Though the reproductive harms of each issue in isolation are well studied, there is little research on what happens when living organisms are exposed to both.
“Together, the two issues are likely to pose a greater threat to fertility, and the additive effect is “alarming”, said Susanne Brander, a study lead author and courtesy faculty at Oregon State University.
“You’re not just getting exposed to one, but two, stressors at the same time that both may affect your fertility, and in turn the overall impact is going to be a bit worse,” Brander said.
The paper looked at 177 studies.
Shanna Swan, a co-author on the new paper, co-produced a 2017 study that found sperm levels among men in western countries had fallen by more than 50 per cent over four decades. Other research has suggested human fertility has been declining at a similar rate.
The University of Washington’s Institute for Health Metrics and Evaluation has previously said the world was approaching a “low-fertility future”, with more than three quarters of countries below replacement rate by 2050.
The new paper’s authors focused on the effects of endocrine-disrupting chemicals and substances, including microplastics, bisphenol, phthalates and PFAS.
These are thought to cause a range of serious reproductive problems, disrupt hormones and be a potential driver of falling fertility.
Brander said the harms linked to these chemicals are often similar across organisms, from invertebrates to humans.
Phthalates, for example, have been linked to altered sperm shape in invertebrates, spermatogenesis in rodents, meaning sperm production, and reduced sperm counts in humans.

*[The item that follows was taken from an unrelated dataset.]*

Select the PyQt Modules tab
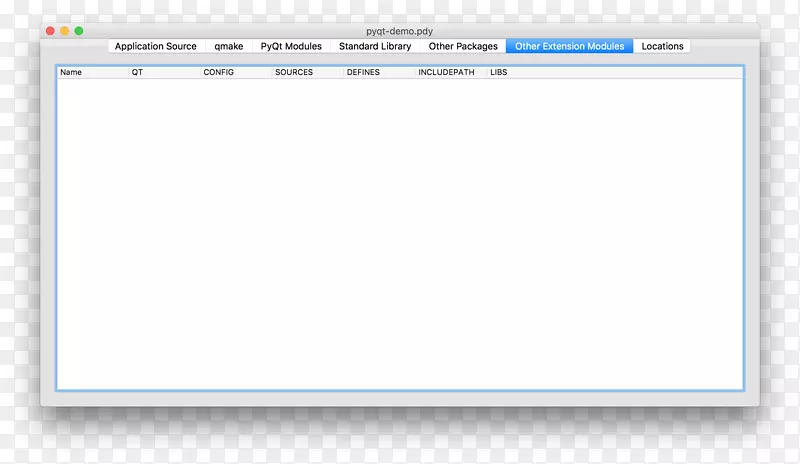 pos(291,46)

PFAS are also thought to affect sperm quality, and both have been linked to hormone disruption.
The chemicals are widespread in consumer goods, so people are often regularly exposed.

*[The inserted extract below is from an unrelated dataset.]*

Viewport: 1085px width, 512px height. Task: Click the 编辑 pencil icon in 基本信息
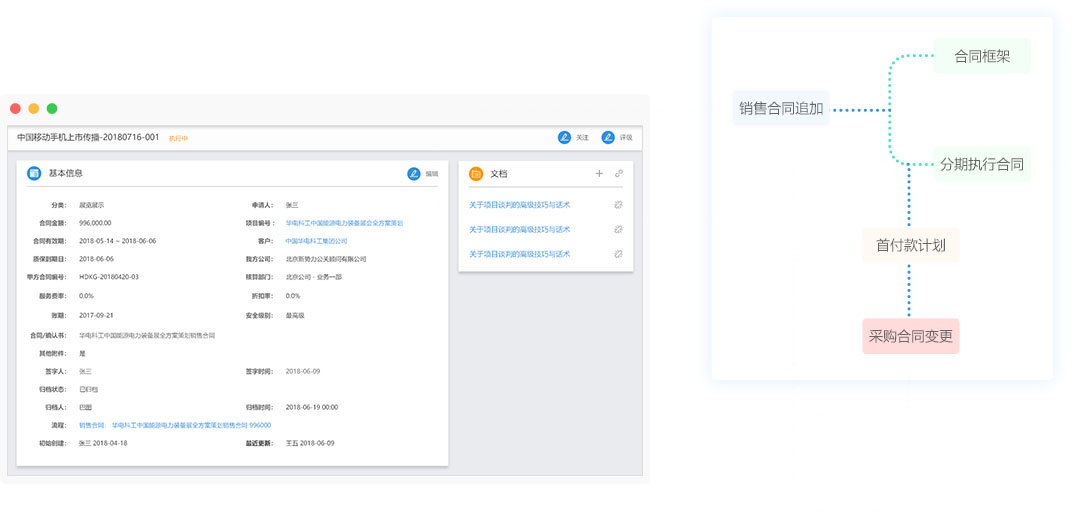414,174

Meanwhile, previous research has shown how rising temperatures, lower oxygen levels and heat stress, among other effects linked to climate change, may also worsen infertility.

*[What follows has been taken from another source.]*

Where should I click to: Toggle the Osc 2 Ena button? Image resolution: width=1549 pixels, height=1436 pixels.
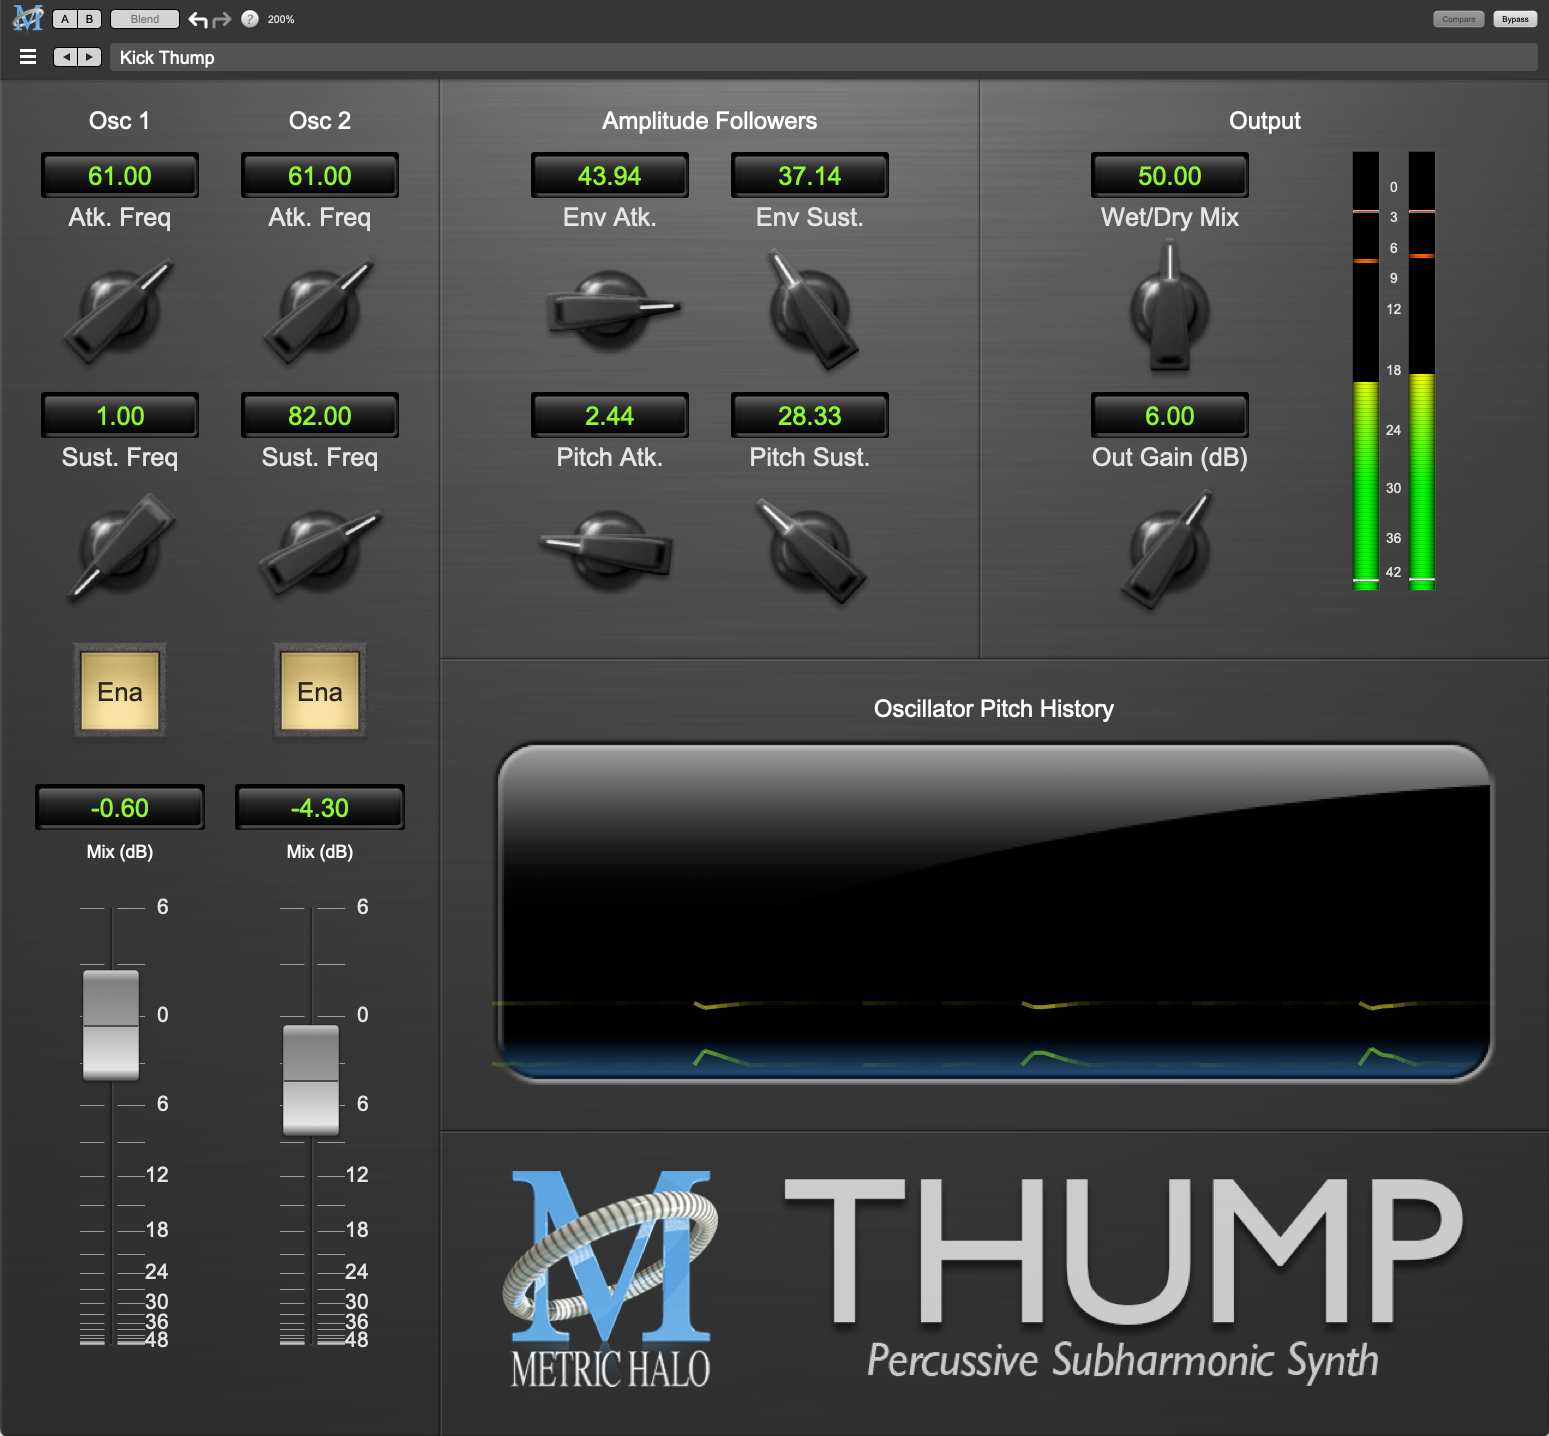(320, 692)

Heat stress has been found to affect human hormones, and is linked to spermatogenesis in rodents and bulls.
Research shows temperature also plays a role in sex determination in fish, reptiles and amphibians.
The species has evolved to choose which sex it produces in part based on temperature, and the heating planet can “push it too far in one direction or the other, which overrides that evolutionary benefit”, Brander said.
Similarly, many endocrine disruptors may alter environmental sex determination.
The study set out some of the overlapping effects of chemical exposure and climate change across taxonomic groups, from invertebrates to humans.
In birds, for example, exposure to increased temperature, PFAS, organochlorines and pyrethroids may each individually cause abnormal sperm, increased fledgling mortality, abnormal testes and population decline.
“What happens if they’re exposed to more than one of those stressors at the same time? There has been little exploration of that question.
“Even if there have not been a lot of studies looking at these simultaneously, if you have two different factors that both cause the same adverse effect, then there’s a likelihood that they are going to be additive,” Brander said.
Katie Pelch, a senior scientist with the Natural Resources Defense Council nonprofit, who was not part of the study, said the authors had reviewed high-quality science.
She said she wanted to see more examples of the overlap in impacts, but agreed with the overall premise.
“It is likely [multiple stressors] would have an additive effect, at very least, even if they have different mechanisms of harm,” Pelch added.
The solution to the systemic problems would involve tackling climate change and reducing the use of toxic chemicals.
The study cites the global reduction in the use of DDT and PCBs achieved under the Stockholm Convention as an example of an effective measure, but Brander said much more is needed.
“There is enough evidence in both areas to act to reduce our impact on the planet,” she said.